# [GIVEN TEXT]
------------

🤖 AI Summary
Current large language models (LLMs) rely heavily on human-annotated data for reasoning capability training, hindering their evolution toward superhuman intelligence.
Method: We propose R-Zero, the first fully human-annotation-free self-evolving reasoning framework. It employs a dynamic two-model adversarial paradigm—Challenger and Solver—that autonomously generates reasoning tasks, probes capability boundaries, and establishes a closed-loop reinforcement learning optimization process. R-Zero abandons conventional supervised learning and instead introduces dynamic curriculum learning to enable continuous capability expansion.
Contribution/Results: Evaluated on base models including Qwen3-4B-Base, R-Zero achieves improvements of +6.49 and +7.54 points on mathematical and general reasoning benchmarks, respectively. It significantly enhances zero-shot reasoning generalization without any human supervision, marking a critical step toward autonomous LLM reasoning advancement.

------------

# [EXCERPTED RECORDS]
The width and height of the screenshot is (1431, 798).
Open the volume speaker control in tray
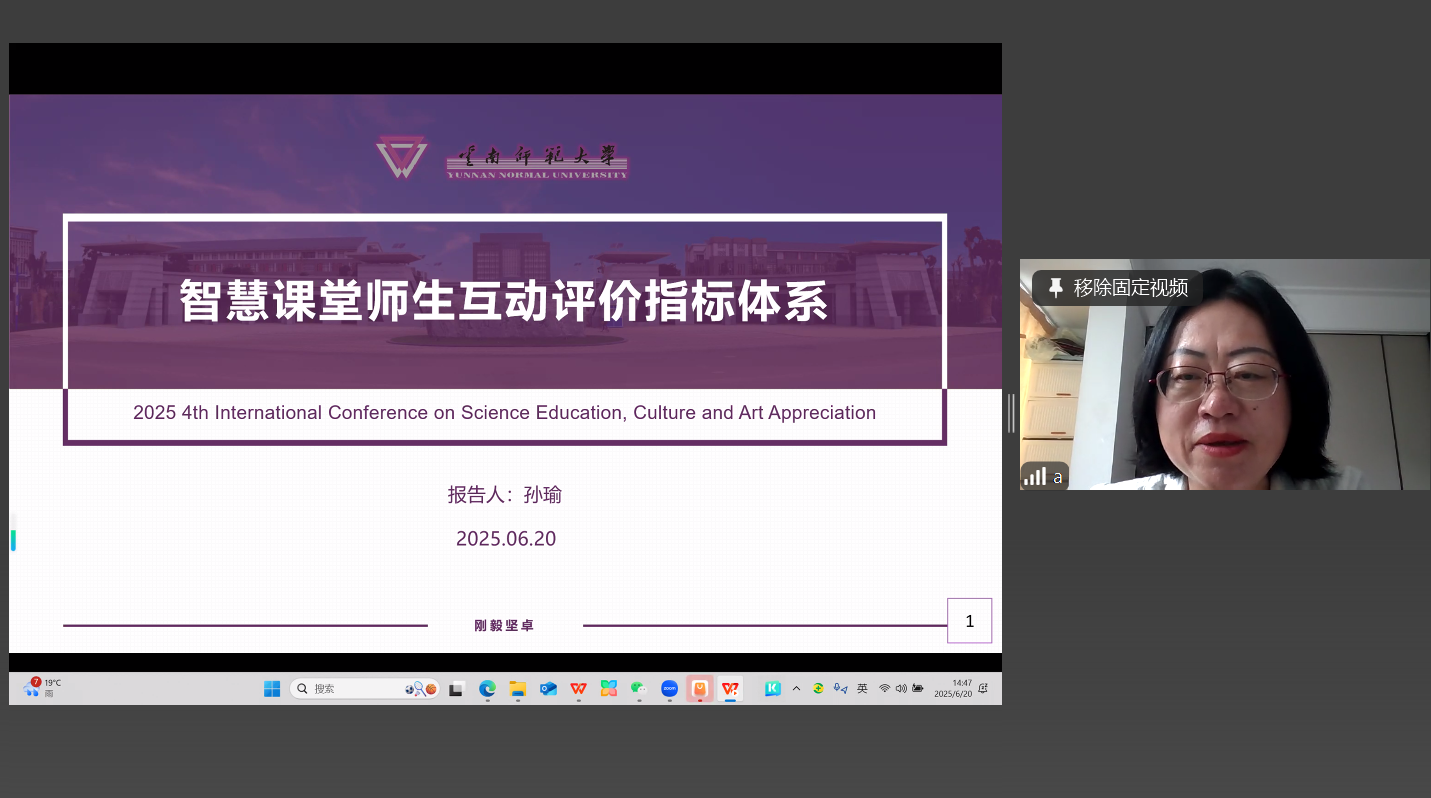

------------

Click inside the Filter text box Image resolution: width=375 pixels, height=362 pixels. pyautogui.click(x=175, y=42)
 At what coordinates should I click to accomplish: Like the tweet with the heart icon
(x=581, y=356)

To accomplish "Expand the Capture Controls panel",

------------

# [WORK TASK 1]
Return the part of the R-Zero summary between "Method: We propose" and "LLM reasoning advancement.", inclusive, word for word.
# [WORK TASK 2]
Using the R-Zero summary, answer each question briefly:
(a) What are the two models in R-Zero's adversarial paradigm called?
(b) Which base model is named in the evaluation?
(c) By how many points did R-Zero improve results on general reasoning benchmarks?
# [WORK TASK 3]
For each statement, say whether it agrees with the R-Zero summary, and quote the words of the summary that decide it:
(a) R-Zero depends on human-annotated data for training.
(b) R-Zero uses dynamic curriculum learning.
(c) R-Zero improved mathematical reasoning benchmarks by +7.54 points.
The data has no connection to the R-Zero summary.

# [RESPONSE BOX 1]
Method: We propose R-Zero, the first fully human-annotation-free self-evolving reasoning framework. It employs a dynamic two-model adversarial paradigm—Challenger and Solver—that autonomously generates reasoning tasks, probes capability boundaries, and establishes a closed-loop reinforcement learning optimization process. R-Zero abandons conventional supervised learning and instead introduces dynamic curriculum learning to enable continuous capability expansion.
Contribution/Results: Evaluated on base models including Qwen3-4B-Base, R-Zero achieves improvements of +6.49 and +7.54 points on mathematical and general reasoning benchmarks, respectively. It significantly enhances zero-shot reasoning generalization without any human supervision, marking a critical step toward autonomous LLM reasoning advancement.

# [RESPONSE BOX 2]
(a) Challenger and Solver.
(b) Qwen3-4B-Base.
(c) +7.54 points.

# [RESPONSE BOX 3]
(a) No: "the first fully human-annotation-free self-evolving reasoning framework"
(b) Yes: "instead introduces dynamic curriculum learning to enable continuous capability expansion"
(c) No: "+6.49 and +7.54 points on mathematical and general reasoning benchmarks, respectively"